Guess what? I promise you that it is possible to love God and the word asshead at the same time. That one can praise Jesus and shoot Tequila and sell sex toys without skipping a beat. Not only is it possible to be irreverent and spiritually alive at the same time, it is almost a prerequisite. The more I discover the God of my soul, the more open-minded, free-spirited and self-emancipated I become.

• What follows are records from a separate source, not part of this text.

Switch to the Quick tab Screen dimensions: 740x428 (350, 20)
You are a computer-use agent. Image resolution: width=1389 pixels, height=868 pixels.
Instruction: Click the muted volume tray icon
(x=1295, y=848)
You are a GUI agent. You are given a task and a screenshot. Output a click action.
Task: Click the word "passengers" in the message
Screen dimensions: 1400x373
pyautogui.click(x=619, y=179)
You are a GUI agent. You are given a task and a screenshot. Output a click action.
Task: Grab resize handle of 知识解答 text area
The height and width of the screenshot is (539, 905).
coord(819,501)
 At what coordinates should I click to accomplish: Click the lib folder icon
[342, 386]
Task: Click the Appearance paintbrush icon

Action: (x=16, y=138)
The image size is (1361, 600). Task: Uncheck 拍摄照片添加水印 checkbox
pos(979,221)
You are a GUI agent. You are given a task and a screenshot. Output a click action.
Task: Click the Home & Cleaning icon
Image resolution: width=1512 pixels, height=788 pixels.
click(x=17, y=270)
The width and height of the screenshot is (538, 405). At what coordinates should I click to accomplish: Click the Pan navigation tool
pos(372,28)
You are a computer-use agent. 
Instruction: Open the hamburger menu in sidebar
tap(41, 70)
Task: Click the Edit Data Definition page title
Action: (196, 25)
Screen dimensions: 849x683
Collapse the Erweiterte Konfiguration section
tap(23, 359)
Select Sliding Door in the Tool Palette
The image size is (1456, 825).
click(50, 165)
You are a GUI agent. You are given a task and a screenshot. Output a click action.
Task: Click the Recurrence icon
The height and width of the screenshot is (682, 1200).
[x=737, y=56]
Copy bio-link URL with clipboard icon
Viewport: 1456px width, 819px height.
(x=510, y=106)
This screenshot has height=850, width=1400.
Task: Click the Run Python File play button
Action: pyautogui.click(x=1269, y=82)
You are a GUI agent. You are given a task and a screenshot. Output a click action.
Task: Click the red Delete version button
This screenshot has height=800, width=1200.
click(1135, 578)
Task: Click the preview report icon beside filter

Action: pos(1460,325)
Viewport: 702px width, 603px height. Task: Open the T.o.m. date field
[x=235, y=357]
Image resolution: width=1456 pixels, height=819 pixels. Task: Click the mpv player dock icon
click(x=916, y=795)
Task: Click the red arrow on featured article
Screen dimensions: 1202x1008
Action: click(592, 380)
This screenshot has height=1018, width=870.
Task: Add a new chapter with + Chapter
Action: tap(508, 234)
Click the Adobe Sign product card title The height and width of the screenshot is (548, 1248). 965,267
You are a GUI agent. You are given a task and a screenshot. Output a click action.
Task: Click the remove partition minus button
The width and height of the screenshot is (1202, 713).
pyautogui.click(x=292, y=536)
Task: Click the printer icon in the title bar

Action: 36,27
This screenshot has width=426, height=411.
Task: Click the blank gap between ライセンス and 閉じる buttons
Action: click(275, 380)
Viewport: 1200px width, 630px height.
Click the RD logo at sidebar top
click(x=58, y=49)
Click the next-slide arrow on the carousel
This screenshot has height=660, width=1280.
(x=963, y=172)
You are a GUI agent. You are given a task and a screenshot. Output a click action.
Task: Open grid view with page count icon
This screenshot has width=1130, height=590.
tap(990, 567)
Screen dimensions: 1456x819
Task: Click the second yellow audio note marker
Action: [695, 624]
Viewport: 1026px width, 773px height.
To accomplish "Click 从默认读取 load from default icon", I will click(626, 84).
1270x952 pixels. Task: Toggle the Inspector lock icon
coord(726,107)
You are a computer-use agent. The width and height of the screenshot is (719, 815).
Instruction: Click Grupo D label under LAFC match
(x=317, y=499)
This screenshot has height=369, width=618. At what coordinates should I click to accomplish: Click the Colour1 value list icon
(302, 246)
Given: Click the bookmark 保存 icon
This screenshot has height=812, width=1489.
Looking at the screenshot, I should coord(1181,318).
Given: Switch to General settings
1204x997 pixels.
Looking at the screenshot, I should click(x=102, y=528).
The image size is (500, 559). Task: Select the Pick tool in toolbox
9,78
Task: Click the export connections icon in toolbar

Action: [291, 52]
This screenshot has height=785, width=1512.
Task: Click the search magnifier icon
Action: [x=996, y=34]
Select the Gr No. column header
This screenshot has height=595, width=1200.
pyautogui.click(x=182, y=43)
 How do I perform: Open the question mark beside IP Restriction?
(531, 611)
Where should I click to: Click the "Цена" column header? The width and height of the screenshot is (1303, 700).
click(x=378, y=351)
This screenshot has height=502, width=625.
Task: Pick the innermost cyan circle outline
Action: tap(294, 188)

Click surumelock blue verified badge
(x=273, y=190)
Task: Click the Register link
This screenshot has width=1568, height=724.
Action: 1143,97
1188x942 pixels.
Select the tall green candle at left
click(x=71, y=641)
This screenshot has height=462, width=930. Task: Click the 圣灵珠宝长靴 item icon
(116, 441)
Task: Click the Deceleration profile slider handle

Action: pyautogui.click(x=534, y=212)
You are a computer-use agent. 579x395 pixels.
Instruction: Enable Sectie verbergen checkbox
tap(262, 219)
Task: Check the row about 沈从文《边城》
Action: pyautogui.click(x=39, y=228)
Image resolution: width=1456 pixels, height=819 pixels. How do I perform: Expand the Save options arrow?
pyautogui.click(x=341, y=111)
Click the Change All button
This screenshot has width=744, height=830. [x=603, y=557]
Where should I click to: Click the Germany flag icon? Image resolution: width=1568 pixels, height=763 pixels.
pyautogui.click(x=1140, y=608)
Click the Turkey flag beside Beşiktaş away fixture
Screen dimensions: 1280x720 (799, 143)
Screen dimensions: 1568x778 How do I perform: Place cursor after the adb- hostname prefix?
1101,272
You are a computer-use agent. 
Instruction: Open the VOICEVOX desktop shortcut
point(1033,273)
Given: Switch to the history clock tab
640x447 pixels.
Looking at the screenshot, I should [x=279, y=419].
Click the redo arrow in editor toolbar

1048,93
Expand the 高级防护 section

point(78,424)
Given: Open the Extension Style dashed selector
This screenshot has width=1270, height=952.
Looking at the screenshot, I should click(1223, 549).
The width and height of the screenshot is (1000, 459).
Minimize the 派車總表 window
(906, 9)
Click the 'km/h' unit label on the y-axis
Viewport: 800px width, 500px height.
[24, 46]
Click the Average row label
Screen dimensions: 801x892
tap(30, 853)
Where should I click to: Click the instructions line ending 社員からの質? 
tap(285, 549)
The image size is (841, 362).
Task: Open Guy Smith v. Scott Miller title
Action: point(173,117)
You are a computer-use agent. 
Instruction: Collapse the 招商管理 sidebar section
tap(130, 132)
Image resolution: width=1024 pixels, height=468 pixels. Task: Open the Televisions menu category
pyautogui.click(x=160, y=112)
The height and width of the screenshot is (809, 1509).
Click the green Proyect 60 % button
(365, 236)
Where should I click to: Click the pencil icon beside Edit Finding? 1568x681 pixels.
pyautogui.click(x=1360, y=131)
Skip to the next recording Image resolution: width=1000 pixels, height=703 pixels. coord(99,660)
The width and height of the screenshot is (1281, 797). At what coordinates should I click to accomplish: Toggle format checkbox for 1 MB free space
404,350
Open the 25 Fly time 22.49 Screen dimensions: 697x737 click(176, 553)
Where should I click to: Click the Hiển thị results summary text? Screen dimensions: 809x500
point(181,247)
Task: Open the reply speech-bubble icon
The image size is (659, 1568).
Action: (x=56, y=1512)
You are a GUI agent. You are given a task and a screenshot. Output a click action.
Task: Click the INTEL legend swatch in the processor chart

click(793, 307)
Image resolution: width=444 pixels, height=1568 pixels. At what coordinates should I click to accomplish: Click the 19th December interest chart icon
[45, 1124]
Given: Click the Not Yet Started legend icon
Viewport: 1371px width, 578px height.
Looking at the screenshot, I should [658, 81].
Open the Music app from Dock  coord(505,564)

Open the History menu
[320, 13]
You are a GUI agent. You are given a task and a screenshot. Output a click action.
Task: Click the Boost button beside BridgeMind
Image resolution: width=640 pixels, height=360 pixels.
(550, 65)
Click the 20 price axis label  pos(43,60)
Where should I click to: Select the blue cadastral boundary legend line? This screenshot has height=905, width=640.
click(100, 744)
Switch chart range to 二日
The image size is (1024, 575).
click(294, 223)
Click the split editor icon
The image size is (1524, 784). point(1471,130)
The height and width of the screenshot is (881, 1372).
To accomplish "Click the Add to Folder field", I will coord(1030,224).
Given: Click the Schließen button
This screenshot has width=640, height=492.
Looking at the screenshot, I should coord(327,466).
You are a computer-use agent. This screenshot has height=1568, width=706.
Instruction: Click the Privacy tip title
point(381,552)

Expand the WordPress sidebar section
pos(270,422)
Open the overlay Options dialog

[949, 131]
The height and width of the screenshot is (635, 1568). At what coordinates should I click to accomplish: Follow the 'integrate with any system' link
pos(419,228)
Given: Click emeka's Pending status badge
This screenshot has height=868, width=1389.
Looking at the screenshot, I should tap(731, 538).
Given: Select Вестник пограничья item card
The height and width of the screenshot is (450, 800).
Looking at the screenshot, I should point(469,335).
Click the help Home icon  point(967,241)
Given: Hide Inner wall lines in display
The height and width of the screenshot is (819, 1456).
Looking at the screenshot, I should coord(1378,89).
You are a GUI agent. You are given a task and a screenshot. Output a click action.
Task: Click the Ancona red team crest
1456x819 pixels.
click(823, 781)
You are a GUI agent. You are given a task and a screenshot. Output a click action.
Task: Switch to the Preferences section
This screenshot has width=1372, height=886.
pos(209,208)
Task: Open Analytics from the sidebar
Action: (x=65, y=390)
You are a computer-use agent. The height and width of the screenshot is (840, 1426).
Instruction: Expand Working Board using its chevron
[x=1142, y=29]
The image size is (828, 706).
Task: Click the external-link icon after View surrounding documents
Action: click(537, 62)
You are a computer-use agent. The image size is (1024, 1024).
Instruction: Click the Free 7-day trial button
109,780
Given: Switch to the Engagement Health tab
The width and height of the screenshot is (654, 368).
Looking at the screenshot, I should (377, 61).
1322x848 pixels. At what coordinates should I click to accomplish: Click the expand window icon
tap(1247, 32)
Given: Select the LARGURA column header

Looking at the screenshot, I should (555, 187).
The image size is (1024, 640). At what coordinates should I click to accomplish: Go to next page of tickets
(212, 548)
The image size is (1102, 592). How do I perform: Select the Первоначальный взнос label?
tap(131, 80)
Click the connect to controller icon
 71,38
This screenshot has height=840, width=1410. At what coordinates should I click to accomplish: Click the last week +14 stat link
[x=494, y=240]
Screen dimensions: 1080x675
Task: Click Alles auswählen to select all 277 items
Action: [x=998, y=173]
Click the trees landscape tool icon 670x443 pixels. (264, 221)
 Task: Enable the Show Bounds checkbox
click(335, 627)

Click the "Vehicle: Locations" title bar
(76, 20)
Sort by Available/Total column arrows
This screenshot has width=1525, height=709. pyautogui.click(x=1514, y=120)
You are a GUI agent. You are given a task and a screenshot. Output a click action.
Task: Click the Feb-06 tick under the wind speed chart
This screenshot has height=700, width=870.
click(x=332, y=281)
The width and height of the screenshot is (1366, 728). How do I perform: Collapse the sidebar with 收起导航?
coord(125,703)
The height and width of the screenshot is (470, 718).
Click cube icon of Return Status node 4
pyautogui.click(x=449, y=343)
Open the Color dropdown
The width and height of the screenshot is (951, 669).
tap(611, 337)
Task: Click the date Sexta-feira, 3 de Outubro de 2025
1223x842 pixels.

We humans get so caught up in what things are supposed to "look" like we end up living someone else's version of ourselves. If you're gay you have to look like this. If you're straight, you have to look like this. If you're a woman you have to look like this. If you're a man you have look like this. If you're black you have to behave this way. If you're white, you check that box and stand with that group. If you're artistic, smart, handicapped, blond... you have to behave a certain way, think a certain way, be like the others that share the same story as you.
Be yourself - whatever that means and looks like. Who the hell cares what others think? Stand before God, naked and exposed exactly as you are and choose to be, and I promise you will be celebrated. Do the same with yourself and I guarantee fireworks and choirs of angels.
So, there you have it. Is Emily Pearson a Jesus-loving believer? Fuck yeah.
End of peep show.
6 comments:
I look forward to anything you have to say. I'm loving this post especially. Friends of Jesus come in all different forms. Teach me to be funny like you.
AMEN.
AMEN! You go girl!
About the best description of my feelings about Jesus I have seen. You did leave out the if you are Mormon you are supposed to look like... That one stole years of my life.
Too many people try to fit us into their mold of religion, politics, life in general. It is sad a "church" can cause so much strife, distrust, misunderstand, sorrow and even hatred; it is nice when people can see outside the box to fill the answers themselves for their own soul.
Amen and Women, girl!!
This is EXACTLY my delicious, pernicious, irreverent relationship with Da Big J Hisself. What a long, painful journey it's been to get here. But hallelujah and praise Allah I made it. I even got baptized into the United Church O'Christ on July 4th, to symbolize my new friendship with Da Big J. And thank GAWD the UCC is all about having such individual, irreverent relationships with him. It's been amazingly healing to fellowship with a large group of zany, fucked up and delightfully messy Xtians.